- Specialty: Dentistry

= Gingival disease =

Gingival disease is a term used to group the diseases that affect the gingiva (gums). The most common gingival disease is gingivitis, the earliest stage of gingival-related diseases. Gingival disease encompasses all the conditions surrounding the gums; this includes plaque-induced gingivitis, non-dental biofilm plaque-induced gingivitis, and periodontal diseases.

== Types ==
Gingival health that is not well cared for is usually connected with inflammation of the gums. This leads to gingivitis, which is linked to two categories:

- Dental plaque biofilm-induced gingivitis
- Non-dental-plaque-induced gingival disease

Dental plaque biofilm-induced gingivitis is often called "localized inflammation initiated by microbial biofilm accumulation on teeth". Non-dental-plaque-induced gingival diseases are the most uncommon bacterial infections of the gingiva. Here is each category classification based on the Classification of Periodontal Diseases and Conditions in 2017:

Gingival Classifications

- Dental plaque biofilm-induced
  1. Associated with dental biofilm alone
  2. Mediated by systemic or local risk factors
  3. Drug-influenced gingival enlargement
- Non-dental-plaque-induced
  1. Genetic/ developmental disorders
  2. Specific infections
  3. Inflammatory and immune conditions
  4. Reactive processes
  5. Neoplasms
  6. Endocrine, nutritional, and metabolic diseases
  7. Traumatic lesions
  8. Gingival pigmentation

As gingivitis progresses further and is not treated, it may progress into periodontitis. Periodontal disease is when the gums surrounding the teeth become swollen, causing the surrounding plaque to build up. Left untreated, it can cause the teeth to become loose due to weak gums. Periodontal disease can compromise factors such as:

- Gingiva
- Periodontal ligament
- Dental cement
- Alveolar bone

==Causes==
Dental plaque accumulates at the surfaces when proper cleaning and maintenance are not done. There is inflammation due to the bacteria released from the toxins. Calculus forms, and if not removed, causes this disease. In most cases, the cause of gingival diseases such as gingivitis is due to poor oral hygiene. This is the most common cause of gingival diseases. Though other factors included are:

- Smoking
- Diabetes
- Female hormonal change
- Cancer treatment
- Epilepsy drugs

== Treatment/Preventatives ==
The condition must be treated by professional dental care when left untreated for too long.
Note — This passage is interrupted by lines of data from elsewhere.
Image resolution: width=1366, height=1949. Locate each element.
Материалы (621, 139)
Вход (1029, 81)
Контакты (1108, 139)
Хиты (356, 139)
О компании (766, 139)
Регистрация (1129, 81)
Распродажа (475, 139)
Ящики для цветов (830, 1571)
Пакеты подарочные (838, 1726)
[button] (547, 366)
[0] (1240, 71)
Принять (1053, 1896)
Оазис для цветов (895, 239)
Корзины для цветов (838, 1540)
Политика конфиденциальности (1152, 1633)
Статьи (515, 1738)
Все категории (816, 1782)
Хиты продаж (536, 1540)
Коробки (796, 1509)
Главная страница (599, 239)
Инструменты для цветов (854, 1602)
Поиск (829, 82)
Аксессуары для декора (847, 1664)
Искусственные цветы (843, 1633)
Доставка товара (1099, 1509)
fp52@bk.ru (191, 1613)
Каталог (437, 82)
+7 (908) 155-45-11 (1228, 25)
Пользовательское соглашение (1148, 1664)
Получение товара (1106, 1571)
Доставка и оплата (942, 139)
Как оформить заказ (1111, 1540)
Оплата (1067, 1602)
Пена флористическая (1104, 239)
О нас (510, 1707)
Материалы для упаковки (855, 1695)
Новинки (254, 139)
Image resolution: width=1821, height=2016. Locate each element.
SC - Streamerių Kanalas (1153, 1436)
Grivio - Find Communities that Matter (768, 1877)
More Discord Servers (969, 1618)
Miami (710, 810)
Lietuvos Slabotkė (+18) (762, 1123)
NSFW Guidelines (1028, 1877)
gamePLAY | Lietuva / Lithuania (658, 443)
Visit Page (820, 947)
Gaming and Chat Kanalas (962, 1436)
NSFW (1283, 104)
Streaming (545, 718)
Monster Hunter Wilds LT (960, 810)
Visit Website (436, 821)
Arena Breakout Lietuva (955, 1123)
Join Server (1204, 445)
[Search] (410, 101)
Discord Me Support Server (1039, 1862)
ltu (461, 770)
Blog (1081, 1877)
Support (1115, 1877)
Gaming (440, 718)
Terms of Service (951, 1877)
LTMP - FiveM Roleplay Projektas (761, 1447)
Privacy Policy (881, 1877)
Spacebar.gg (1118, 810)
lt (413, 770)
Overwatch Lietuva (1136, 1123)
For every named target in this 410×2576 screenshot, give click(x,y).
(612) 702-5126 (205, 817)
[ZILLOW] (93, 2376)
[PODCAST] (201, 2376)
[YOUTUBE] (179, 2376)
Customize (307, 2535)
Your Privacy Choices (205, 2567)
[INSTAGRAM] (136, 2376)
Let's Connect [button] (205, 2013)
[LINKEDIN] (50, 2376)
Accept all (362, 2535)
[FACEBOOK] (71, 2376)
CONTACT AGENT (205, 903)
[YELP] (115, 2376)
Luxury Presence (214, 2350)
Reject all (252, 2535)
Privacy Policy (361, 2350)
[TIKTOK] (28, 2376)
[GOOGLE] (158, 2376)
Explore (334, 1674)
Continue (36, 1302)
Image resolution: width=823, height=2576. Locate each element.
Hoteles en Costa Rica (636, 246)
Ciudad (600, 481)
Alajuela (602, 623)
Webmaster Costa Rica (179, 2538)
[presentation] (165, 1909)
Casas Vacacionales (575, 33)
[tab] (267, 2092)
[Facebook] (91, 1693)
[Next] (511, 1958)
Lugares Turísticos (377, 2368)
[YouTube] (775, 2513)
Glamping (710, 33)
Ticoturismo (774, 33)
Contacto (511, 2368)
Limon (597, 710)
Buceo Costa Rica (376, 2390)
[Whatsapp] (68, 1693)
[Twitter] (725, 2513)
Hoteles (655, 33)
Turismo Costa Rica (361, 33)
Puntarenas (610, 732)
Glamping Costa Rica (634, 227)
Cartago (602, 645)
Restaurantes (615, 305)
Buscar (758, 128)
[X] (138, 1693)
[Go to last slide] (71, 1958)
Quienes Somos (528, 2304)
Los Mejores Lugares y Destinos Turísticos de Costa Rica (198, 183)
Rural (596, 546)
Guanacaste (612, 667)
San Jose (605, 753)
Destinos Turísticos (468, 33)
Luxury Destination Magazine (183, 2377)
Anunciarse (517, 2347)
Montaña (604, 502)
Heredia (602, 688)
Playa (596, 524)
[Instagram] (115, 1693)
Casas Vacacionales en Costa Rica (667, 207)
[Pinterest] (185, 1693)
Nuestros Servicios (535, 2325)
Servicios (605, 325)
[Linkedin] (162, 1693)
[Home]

Though gingival diseases can be easily prevented with good daily oral maintenance. The ADA recommends five preventatives that are essential to supporting healthy oral health:

1. Brush teeth twice daily with an ADA-recommended fluoride toothpaste for 2 minutes
2. Replace toothbrush every 3–4 months
3. Floss at least once every day
4. Maintain a healthy diet; less sugar intake
5. Pursue dental care twice annually

Speaking to a pharmacist helps remind or mention problems seen in oral care. ADA encourages those who seek help to reach out to local pharmacies, which can help identify signs of gingival diseases and provide products and advice for oral health.